Rare case of Splenic trauma after Colonoscopy
Dr Dhaval D.Patel and colleagues at WellSpan York Hospital, York, United States has reported a series of cases of occurrence of splenic trauma specifically after colonoscopy procedure. The case has been published in the International Journal of Surgery Case Reports.
Successful treatment of post colonoscopy splenic injury is dependent upon prompt recognition and intervention of this occurrence, according to the case study.
Splenic trauma is quite rare after colonoscopy and can be overlooked as a complication when a patient presents with severe abdominal pain. It can be difficult to diagnose without appropriate imaging, but it should be considered as part of the differential in a patient arriving for evaluation of left upper quadrant abdominal pain, the researchers noted.
Colonoscopic evaluations are performed for a variety of diagnostic and therapeutic reasons. Most complications occur during colonoscopies that have concurrent polypectomies.
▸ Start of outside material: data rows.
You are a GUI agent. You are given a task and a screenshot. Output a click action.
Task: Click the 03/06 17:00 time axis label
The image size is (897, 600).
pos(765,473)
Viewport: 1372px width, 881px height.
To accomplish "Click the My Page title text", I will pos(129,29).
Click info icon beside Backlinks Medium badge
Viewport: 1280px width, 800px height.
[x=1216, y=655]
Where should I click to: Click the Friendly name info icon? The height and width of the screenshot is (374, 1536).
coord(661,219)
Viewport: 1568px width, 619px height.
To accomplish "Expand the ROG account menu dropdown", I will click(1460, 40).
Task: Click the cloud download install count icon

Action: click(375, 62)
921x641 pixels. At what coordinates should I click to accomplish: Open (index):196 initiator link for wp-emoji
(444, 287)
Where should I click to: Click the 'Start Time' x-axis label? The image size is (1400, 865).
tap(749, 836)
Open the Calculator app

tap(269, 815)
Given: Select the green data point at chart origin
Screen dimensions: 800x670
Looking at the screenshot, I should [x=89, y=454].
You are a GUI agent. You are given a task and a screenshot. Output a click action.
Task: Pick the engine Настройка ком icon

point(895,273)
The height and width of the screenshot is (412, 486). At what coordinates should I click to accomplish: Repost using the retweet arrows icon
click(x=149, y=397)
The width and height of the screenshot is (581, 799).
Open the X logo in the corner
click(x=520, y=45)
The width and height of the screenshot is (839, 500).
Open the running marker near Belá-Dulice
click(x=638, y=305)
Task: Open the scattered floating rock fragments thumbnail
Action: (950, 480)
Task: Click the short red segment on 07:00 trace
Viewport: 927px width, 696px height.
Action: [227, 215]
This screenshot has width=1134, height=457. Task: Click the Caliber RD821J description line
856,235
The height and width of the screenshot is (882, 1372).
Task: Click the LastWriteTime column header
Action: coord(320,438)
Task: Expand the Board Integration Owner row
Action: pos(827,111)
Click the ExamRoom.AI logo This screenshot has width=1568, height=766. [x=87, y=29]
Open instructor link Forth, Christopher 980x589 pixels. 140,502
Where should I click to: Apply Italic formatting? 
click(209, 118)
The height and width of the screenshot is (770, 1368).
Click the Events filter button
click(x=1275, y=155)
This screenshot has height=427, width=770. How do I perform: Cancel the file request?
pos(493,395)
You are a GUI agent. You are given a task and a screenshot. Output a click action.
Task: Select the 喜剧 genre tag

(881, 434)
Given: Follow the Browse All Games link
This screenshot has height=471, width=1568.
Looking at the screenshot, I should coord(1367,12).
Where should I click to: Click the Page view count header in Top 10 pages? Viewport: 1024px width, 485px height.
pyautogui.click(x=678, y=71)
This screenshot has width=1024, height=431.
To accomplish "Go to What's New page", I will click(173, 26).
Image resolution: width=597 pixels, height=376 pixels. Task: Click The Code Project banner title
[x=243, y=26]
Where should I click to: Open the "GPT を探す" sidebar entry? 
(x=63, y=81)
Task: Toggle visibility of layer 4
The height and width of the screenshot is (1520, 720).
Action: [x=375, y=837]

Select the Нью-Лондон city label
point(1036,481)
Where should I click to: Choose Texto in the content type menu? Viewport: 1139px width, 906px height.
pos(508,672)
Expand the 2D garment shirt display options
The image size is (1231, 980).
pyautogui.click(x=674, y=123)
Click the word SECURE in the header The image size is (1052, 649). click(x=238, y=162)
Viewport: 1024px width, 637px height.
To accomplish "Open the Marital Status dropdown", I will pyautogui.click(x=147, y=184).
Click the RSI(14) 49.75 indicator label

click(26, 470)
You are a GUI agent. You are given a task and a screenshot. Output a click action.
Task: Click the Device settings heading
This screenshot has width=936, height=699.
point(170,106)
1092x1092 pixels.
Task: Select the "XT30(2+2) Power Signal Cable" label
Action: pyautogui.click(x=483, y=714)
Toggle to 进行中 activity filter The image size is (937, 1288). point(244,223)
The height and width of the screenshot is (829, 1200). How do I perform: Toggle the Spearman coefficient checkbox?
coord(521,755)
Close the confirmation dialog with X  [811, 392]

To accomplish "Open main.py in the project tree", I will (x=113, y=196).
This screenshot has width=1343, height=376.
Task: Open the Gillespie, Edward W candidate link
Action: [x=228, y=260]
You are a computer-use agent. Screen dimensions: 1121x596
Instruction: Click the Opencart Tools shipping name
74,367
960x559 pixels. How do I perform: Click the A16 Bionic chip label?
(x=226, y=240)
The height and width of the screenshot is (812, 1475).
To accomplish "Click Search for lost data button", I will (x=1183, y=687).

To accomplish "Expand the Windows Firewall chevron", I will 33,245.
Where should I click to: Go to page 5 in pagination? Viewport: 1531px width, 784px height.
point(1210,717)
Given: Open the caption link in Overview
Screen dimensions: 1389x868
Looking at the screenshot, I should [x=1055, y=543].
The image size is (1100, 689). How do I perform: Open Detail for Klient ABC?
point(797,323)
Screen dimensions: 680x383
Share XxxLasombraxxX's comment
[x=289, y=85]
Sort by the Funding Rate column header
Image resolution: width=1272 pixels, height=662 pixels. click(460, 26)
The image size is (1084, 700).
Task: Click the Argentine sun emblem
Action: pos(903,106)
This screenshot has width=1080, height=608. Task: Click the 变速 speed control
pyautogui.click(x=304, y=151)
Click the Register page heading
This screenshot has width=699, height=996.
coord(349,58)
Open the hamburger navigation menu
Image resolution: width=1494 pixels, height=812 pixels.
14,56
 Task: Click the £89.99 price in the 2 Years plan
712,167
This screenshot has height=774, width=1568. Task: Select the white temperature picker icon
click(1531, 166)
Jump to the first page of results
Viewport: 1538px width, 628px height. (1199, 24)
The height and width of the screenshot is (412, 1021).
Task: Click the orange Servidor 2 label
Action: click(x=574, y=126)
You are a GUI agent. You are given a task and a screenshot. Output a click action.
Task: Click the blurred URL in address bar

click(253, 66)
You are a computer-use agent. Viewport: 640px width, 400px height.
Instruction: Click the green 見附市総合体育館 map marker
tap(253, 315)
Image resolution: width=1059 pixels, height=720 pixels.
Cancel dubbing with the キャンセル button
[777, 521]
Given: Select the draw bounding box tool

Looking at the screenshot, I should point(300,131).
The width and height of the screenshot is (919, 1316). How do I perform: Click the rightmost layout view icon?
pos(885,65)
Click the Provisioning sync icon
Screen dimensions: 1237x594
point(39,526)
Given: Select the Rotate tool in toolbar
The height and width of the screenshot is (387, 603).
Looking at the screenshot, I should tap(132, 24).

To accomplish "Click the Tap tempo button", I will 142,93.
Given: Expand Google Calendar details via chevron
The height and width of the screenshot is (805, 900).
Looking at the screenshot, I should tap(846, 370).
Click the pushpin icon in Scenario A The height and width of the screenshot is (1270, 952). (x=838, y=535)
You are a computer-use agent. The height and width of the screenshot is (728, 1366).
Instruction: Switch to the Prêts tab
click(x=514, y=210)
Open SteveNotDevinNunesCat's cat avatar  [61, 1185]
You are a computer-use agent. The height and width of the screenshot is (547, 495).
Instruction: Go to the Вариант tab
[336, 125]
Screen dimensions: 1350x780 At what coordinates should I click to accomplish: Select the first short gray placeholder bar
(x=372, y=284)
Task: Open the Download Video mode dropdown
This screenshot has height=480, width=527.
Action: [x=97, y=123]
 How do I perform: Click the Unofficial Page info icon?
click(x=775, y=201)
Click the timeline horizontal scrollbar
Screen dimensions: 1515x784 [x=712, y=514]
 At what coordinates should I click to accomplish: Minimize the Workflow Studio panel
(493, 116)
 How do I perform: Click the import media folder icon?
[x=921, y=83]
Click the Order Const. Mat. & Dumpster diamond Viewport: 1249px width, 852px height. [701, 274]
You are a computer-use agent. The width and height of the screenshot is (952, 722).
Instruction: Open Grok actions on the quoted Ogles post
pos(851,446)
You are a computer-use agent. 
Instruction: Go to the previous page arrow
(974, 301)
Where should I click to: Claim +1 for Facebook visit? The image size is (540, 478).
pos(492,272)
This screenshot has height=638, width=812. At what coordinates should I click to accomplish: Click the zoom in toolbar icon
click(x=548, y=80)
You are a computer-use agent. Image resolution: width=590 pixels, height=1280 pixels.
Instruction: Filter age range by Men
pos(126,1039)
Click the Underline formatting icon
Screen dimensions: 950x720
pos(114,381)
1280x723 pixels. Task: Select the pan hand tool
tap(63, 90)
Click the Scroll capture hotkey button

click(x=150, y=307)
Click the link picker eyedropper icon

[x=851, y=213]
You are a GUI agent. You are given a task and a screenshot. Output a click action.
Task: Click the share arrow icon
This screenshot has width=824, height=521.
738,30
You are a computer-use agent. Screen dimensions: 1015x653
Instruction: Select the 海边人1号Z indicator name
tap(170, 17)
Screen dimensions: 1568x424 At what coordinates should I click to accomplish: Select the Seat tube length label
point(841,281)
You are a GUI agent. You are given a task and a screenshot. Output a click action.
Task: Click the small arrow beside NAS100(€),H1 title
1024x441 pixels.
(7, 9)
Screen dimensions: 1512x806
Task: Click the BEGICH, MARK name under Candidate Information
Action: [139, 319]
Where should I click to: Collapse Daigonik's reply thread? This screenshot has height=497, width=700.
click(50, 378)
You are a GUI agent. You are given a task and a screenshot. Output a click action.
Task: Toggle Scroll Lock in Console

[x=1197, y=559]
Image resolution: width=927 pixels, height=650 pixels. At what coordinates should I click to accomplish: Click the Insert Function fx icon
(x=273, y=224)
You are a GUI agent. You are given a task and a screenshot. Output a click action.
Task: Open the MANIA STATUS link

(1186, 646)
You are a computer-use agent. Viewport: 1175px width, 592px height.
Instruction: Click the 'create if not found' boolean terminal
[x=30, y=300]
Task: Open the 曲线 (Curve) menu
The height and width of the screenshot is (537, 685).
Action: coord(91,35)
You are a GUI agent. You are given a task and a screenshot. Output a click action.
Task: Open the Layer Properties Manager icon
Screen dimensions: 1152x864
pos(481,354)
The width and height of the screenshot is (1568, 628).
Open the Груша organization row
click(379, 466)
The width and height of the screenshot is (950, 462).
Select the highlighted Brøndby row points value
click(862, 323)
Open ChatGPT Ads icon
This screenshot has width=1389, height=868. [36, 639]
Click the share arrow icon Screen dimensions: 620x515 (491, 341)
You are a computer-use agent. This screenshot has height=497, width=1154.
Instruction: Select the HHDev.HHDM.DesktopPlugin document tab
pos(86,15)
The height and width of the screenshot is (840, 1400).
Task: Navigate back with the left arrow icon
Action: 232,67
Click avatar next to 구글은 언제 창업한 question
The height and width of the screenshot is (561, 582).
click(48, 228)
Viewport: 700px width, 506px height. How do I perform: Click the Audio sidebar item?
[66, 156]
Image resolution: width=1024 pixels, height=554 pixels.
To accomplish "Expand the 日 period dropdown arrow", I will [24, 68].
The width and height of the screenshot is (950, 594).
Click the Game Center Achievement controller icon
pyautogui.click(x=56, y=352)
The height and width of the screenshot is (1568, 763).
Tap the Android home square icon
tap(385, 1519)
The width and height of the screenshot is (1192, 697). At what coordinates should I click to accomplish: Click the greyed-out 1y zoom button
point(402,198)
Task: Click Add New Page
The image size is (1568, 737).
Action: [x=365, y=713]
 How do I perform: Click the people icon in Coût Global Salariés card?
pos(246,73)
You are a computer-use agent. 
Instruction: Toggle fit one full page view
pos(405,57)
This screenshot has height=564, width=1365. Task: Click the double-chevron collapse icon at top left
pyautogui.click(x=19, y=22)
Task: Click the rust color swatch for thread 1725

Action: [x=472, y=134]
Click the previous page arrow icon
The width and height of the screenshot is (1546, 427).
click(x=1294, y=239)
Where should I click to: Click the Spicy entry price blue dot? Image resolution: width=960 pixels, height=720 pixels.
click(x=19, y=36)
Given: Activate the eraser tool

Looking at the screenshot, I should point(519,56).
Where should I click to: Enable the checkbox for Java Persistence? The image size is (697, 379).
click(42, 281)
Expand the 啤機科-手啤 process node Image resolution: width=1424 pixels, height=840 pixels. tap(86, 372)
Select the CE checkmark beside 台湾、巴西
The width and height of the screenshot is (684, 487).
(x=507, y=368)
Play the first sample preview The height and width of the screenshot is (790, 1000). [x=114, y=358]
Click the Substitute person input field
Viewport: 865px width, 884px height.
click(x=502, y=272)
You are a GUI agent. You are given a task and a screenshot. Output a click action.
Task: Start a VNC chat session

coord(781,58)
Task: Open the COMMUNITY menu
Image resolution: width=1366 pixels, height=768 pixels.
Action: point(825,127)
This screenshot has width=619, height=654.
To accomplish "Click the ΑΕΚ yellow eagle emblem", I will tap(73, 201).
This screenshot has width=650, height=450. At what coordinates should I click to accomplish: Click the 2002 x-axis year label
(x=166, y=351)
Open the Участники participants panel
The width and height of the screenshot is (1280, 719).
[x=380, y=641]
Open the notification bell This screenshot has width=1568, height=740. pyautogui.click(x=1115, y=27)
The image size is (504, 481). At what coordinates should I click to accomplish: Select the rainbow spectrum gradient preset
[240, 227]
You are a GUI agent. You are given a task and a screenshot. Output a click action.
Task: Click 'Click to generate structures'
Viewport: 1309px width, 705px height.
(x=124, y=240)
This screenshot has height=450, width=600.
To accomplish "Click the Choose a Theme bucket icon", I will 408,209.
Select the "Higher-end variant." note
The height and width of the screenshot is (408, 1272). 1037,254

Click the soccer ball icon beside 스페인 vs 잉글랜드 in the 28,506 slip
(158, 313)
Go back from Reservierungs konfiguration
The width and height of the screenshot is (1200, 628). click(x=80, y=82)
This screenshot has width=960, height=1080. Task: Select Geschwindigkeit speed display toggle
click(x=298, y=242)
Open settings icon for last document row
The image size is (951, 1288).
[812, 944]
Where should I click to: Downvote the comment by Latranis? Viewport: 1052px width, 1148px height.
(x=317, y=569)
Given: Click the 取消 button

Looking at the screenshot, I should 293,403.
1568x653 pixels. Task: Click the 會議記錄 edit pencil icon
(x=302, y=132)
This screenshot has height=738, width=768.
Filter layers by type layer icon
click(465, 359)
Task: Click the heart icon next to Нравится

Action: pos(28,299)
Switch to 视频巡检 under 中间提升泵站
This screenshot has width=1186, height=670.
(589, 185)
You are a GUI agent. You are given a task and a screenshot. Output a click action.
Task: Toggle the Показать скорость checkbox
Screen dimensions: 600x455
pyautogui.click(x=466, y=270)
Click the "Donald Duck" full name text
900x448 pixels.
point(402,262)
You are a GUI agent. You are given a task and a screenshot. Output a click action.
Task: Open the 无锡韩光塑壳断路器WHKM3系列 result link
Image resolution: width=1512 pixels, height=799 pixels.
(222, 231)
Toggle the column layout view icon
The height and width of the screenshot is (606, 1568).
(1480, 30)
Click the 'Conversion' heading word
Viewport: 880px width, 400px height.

Splenic injury due to colonoscopy is an exceedingly rare complication with only 170 recognized cases reported in the literature.
The authors observed the outcomes from a series of four case reports. "We discuss four patients who presented to our institution with splenic trauma specifically after colonoscopy", explains Dhaval D.Patel and his associates from the WellSpan York Hospital, York, United States.
General treatment principles applied to this series of patients correlated with guidelines for the management of traumatic blunt splenic injury.
These patients were diagnosed with splenic trauma utilizing computed tomography (CT) scans of the abdomen and pelvis. They were all immediately transferred to the surgical intensive care unit (SICU) for close monitoring and serial hemoglobin checks. Two of the four patients had decreasing hemoglobin levels and were monitored until they underwent interventional radiology (IR) angiography and angioembolization. The other two patients had significant transfusion requirements and ultimately went to the operating room for an open splenectomy. All four of these patients did well after their interventions, although one of them required longer hospitalization while on the ventilator secondary to Haemophilus infection.
"This case series recognizes that there is potential for quite severe splenic trauma after colonoscopy. While one of the four patients did have a history of prior splenic trauma, the other three had no history of trauma", they said.
Awareness of these associated risk factors and post-procedure vigilance can lead to prompt detection and timely intervention for this rare complication.
"Management should be dictated by the patient's clinical status and adhere to traumatic blunt splenic injury guidelines. We recommend the early transfer of these patients to a hospital with an SICU and IR capabilities. Finally, there should be a strong consideration for in-hospital or adjacent facility colonoscopy procedures for patients identified as high risk for splenic injury", the authors concluded.